Background: Iron status may influence susceptibility to infection since pathogens require iron to proliferate and iron is critical for host immunity. However, causality is difficult to establish due to confounding bias and reverse causality in epidemiological studies. In this study, we applied Mendelian randomization (MR) to infer whether iron status is causally associated with the risks of severe infections.

Methods: To identify genetic variants for use as instrumental variables (IVs) in MR analyses, we conducted a genome wide association study (GWAS) of iron status in 3928 children in five African countries.
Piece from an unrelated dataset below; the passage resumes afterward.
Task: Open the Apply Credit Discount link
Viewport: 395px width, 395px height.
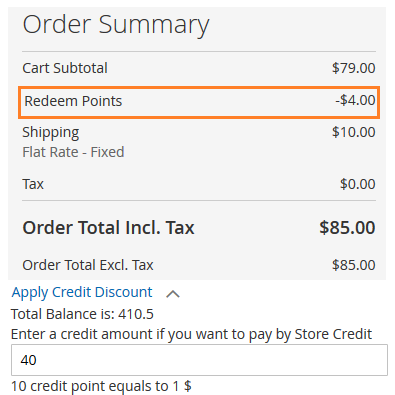Action: pos(82,293)
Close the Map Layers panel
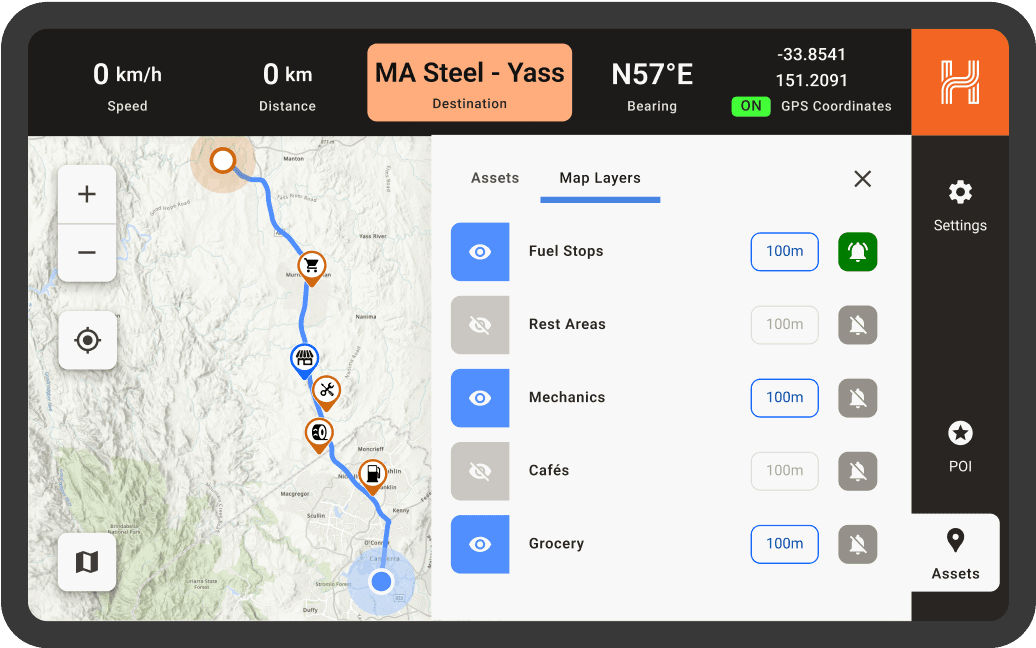This screenshot has width=1036, height=648. 862,178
We then identified the IVs in large case-control GWAS studies of severe malaria (n=7957 cases and 7746 controls), bacteraemia (1970 cases and 4013 controls), and tuberculosis (3525 cases and 3424 controls) and performed MR analyses.

Results: We found that African-specific genetic loci influenced iron status and risk of severe infection. GTF3C5, a locus implicated in transferrin endocytosis, was associated with a 12% and 15% reduced risk of severe malaria and bacteraemia, respectively. SDR16C5, a locus involved in retinol metabolism influenced hepcidin levels and a unit increase in genetically determined hepcidin level was associated with 33% protection against overall bacteraemia and 78% protection against Klebsiella pneumoniae bacteraemia. The FREM3 locus, within the malaria protective Dantu region altered soluble transferrin receptor (sTfR) levels, and a unit increase in genetically determined sTfR level was associated with 70% and 37% protection against severe malaria and bacteraemia, respectively.

Conclusion: MR analyses suggest an important link between iron status and severe infection in African children.